The latter phobia I'd managed to overcome easily enough, but the former still held a place in my mind, and even knowing that the cavern I was headed for was enormous—more cathedral than cave—I still felt the weirdly uncomfortable tingle in my hands and the roof of my mouth that always warned me when panic crept near.

I stopped, closed my eyes, took a few more deep breaths, and told myself that I was fine. No one was forcing me to do this, and I could turn back and leave whenever I wanted to. I wasn't trapped, and there was no danger here—this time.

Well, aside from the danger of losing my shit and falling down the stairs.

With my fear once more in check, I continued and reached the bottom at last. There, another door opened onto a suspended walkway of grated metal fixed to the cavern walls. It formed a ring with spiral stairs leading down to the floor below. Across from me, on the opposite side of the walkway, another door was set directly into the rock—Volkir's 'safe-room,' Soren had once told me, and in which I'd been held prisoner by a murderous cult for a brief time.

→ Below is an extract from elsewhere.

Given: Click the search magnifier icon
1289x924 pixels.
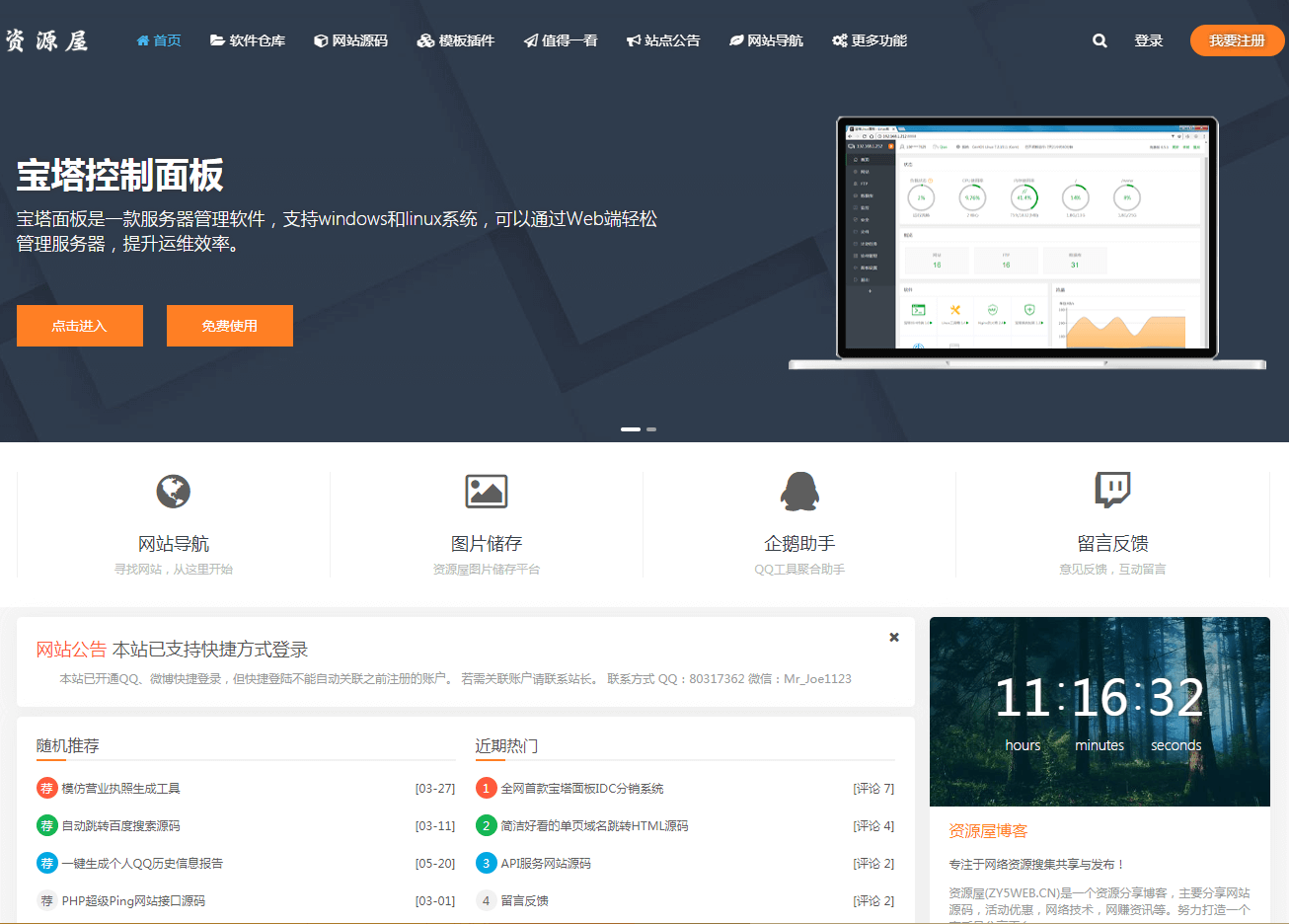Looking at the screenshot, I should (x=1099, y=40).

The metal catwalk creaked and groaned with each step, and I wondered exactly how long ago it had been built, and if it could still pass a safety inspection—or, for that matter, if it ever had. Slowly, I made my way around it towards the door, aware that my breath was too shallow and too quick, and that there was a good fifty-foot drop beneath my feet to the floor below.

I kept my eyes fixed on my goal, even while wondering why it was so important to me that I see it. The room had been a place of fear and discomfort, where I'd been poisoned and left to await my fate, but it hadn't been the site of the worst horrors. I suppose it was a place to start, and if I could handle that, then maybe the rest wouldn't be so bad.

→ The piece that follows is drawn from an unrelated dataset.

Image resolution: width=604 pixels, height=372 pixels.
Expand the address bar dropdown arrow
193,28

Having reached the door, I stared at its blank metal surface. There was a tiny window at about eye level for a tall man, covered with a sliding panel. I'd have been content enough with a peek through that but, when I opened it and stood on my tiptoes to look in, the interior of the cell was too dark. Maybe a vampire would have been able to make something out in the gloom, but I could not.

The door was held shut with several heavy bolts, and I slid them back one by one, but when I pulled on the handle, it still wouldn't budge. Then I noticed the key hanging on a hook on the wall and took it down.

I'd just inserted it into the keyhole and turned it in the lock when a shout at my back nearly made me jump out of my skin.

"Get away from that, damn you!"

I spun to see Volkir striding towards me, a terrifying look on his face. His eyes gleamed, and his teeth—much longer and sharper than Soren's—were fully extended. I backed away from him, breath snagging in my throat, and bumped into the railing at my back.

"I—I'm sorry," I stammered. "I just wanted to see—"

"Give me that key!" he demanded, his tone snapping with anger such as I'd never heard from him before. Shaking, I held it out and he snatched it from me, fixed me with his furious gaze, and then turned and placed it in the keyhole. He twisted it with care, and I heard the tumblers click back into place.

Then he placed his hands against the door, hung his head, and sagged with relief.

Feeling wretched for having overstepped—it was his home, after all, and I had no right to go snooping about where I wasn't invited—I moved towards him and touched my hand to his arm.

"Volkir, I—"

A loud bang silenced me. It came from the other side of the door, as something hit it with enough force to shake a few flakes of stone loose from the wall.

"Get back, you fool!" he snarled, and shoved me—not hard, by vampire standards, but hard enough to send me reeling into the rail. I caught myself against it, but I'd been right about that safety inspection.

It broke, and with my eyes locked with Volkir's in a mutual look of horror, I tumbled over the side.